Conditional distribution represents the likelihood of an event to occur given a particular outcome of another event. It is a distribution of values for one variable that exists when we specify the values of other variables.This type of distribution allows you to assess the dispersal of your variable of interest under specific conditions, hence the name. It is usually represented as P(x y).

A marginal distribution gives information about the various values a set of variables can take, without reference to the values of the other variables, while in a conditional distribution there is conditioning of some variables’ values on other variables’ values.

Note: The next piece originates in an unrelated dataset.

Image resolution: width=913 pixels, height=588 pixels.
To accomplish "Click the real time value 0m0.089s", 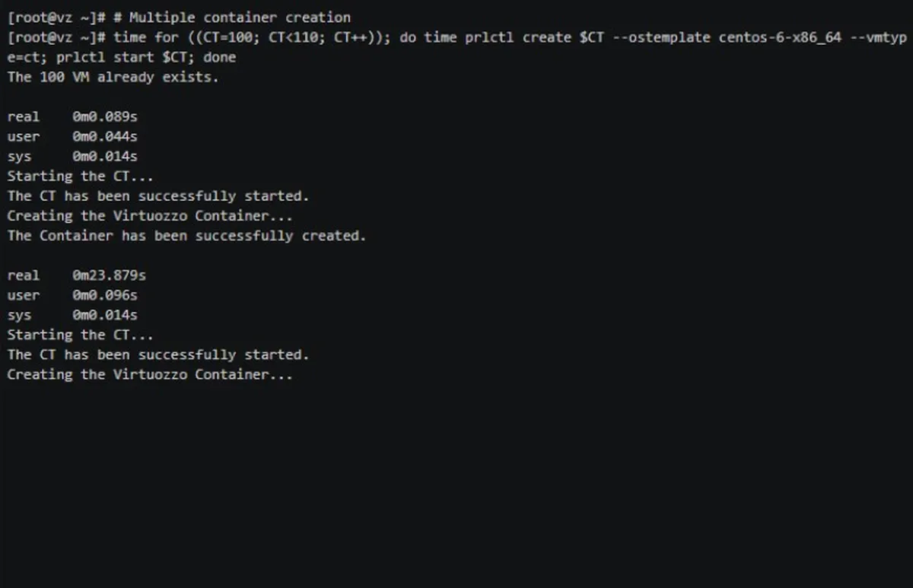I will [105, 116].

References: Enciclopedia Treccani (https://www.treccani.it/enciclopedia/distribuzione) Statistics lecture notes (06/10/2022) Statistical distribution – IBM Documentation: (https://www.ibm.com/docs/en/cognos-analytics/11.1.0?topic=terms-statistical-distribution)

Applications

A2:

Make a simple demo program which uses the objects RANDOM and TIMER in C# and VB.NET

The proposed solution is in the ZIP file that can be found at this GitHub link).

A3:

Make a simple CSV parser that can ead a CSV file

The proposed solution is in the ZIP file that can be found at this GitHub link.

A4:

Compute a univariate distribution of a variable after reading a variable from a CSV file [optional: give the user the possibility to choose any of the column of the CSV file]

The proposed solution is in the ZIP file that can be found at this GitHub link.

Research on app

TA2

What are the main differences between C# and VB.NET?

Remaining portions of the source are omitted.